The Suits don't take this passively, of course; their main response is to keep ratcheting up the pressure on Jonathan by stripping the game of Rollerball of what few rules it apparently has. For the semi-final game against Tokyo, it is declared that there will be no penalties called (this serves to maximize the out and out "I'm just going to stomp this guy's face with my roller skate for five minutes" factor) and limited substitutions, which means the strategy subtly shifts from figuring out crafty ways to put the metal ball in the pipe (which serves as the goal), to wearing down your opponents by severely injuring as many of them as possible. As you can see, the death-and-dismemberment quotient rises rapidly:
Some thoughts about Rollerball:
  1. For all of the things that could make this movie seem cheesy and horribly dated (the Shag Carpeting of Tomorrow, the piggybacking on what apparently must have been a mid-'70s roller derby craze, the city of Houston), it is still astonishingly effective, both as a fantastic sports movie and a pessimistic treatise on the future. The action sequences are particularly thrilling (Norman Jewison films his fictitious sport like it was the chariot race from Ben Hur), and James Caan invests Jonathan E. with a surprising amount of depth, giving what is probably his best performance aside from The Godfather.

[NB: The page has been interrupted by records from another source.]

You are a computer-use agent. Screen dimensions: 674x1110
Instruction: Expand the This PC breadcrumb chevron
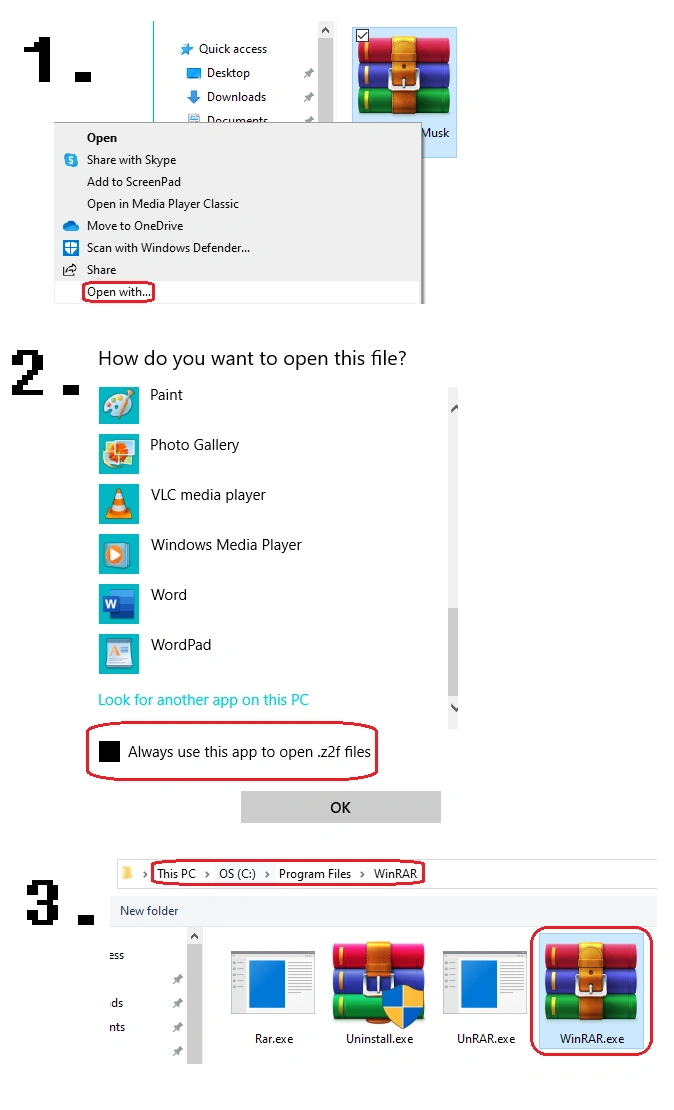point(207,874)
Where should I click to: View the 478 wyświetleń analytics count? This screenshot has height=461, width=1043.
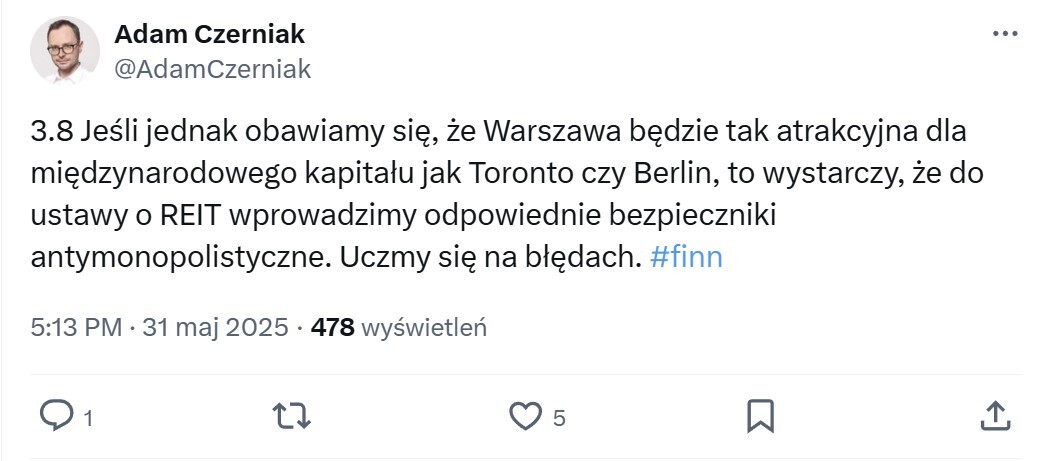point(399,327)
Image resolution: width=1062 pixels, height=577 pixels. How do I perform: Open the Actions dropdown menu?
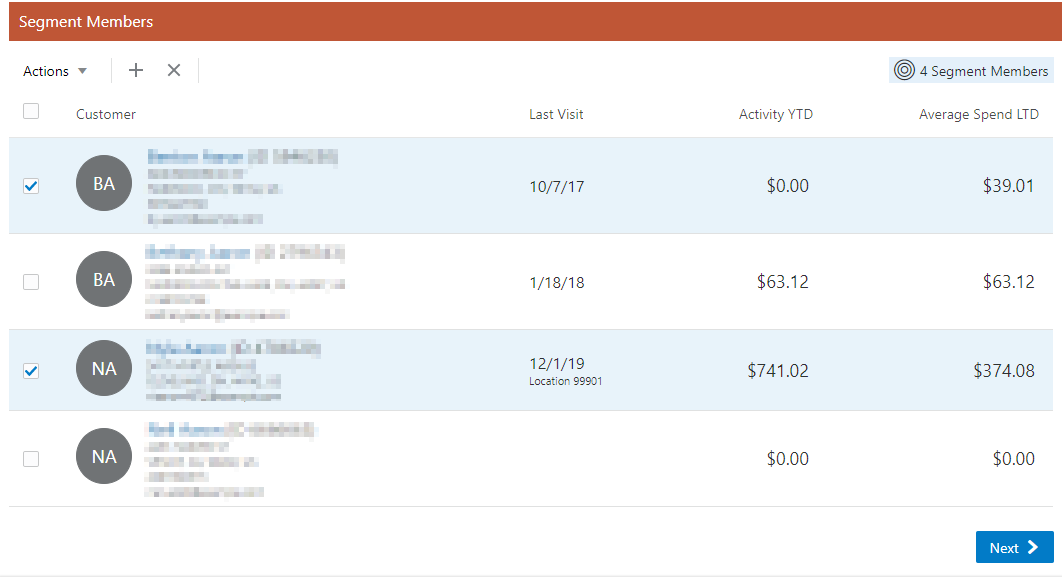click(x=55, y=71)
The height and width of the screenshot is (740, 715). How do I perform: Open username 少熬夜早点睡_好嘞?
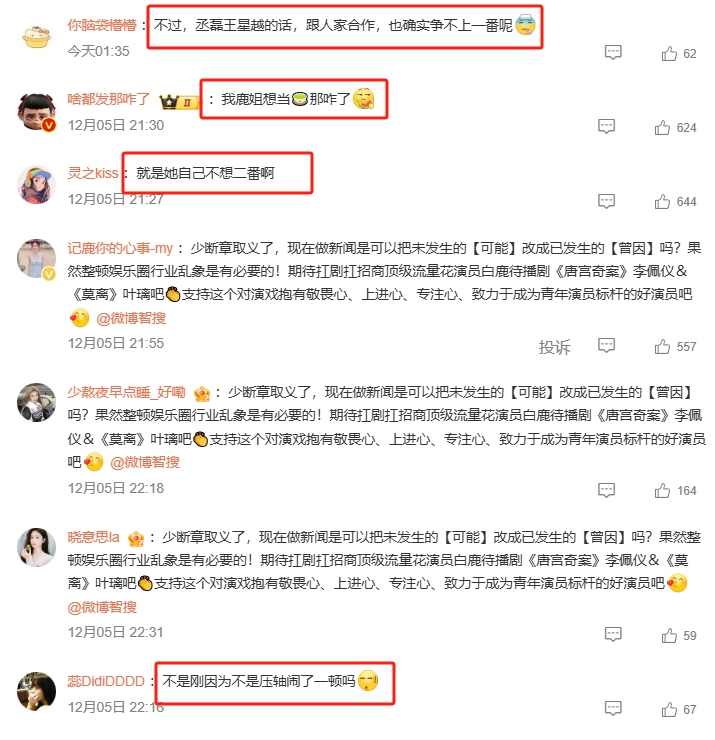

  2. Grown men will always look ridiculous on roller skates, no matter how much body armor they are wearing, or how many spikes are protruding from their football helmets.
  3. The "No man is bigger than the game!" angle eerily prefigures the Barry Bonds steroids saga. If only Bud Selig's solution was to eliminate the rules of baseball and turn the game into a bloody melee of bat-wielding psychopaths.
  4. We need a Rollerball font, now more than ever:
I guess the biggest question I have about the movie is why hasn't anyone attempted to start their own Rollerball league? I mean, Spike TV carries fucking dodgeball! Come on!!! In a world where Ultimate Fighting is fast on its way to becoming a legitimate mainstream sport, there is clearly a market for a game that combines the brutality of Fight Club, the going around in a circle of NASCAR, and the helmets of football. The leg work has already been done: apparently there are already actual rules (!) and everything.

So I say to you, teach not your children the baseball, the football, the basketball - the silly games of our terminally ill bourgeois society. Instead, buy them a pair of skates (or rollerblades, if you subscribe to the horrendous 2002 remake), and raise them on Rollerball, the sport of the future! I guarantee you we will be bigger than hockey within...well, we may be bigger than hockey right now!

Laugh now, but when Rollerball is on the fall FX schedule, just remember: I told ya so.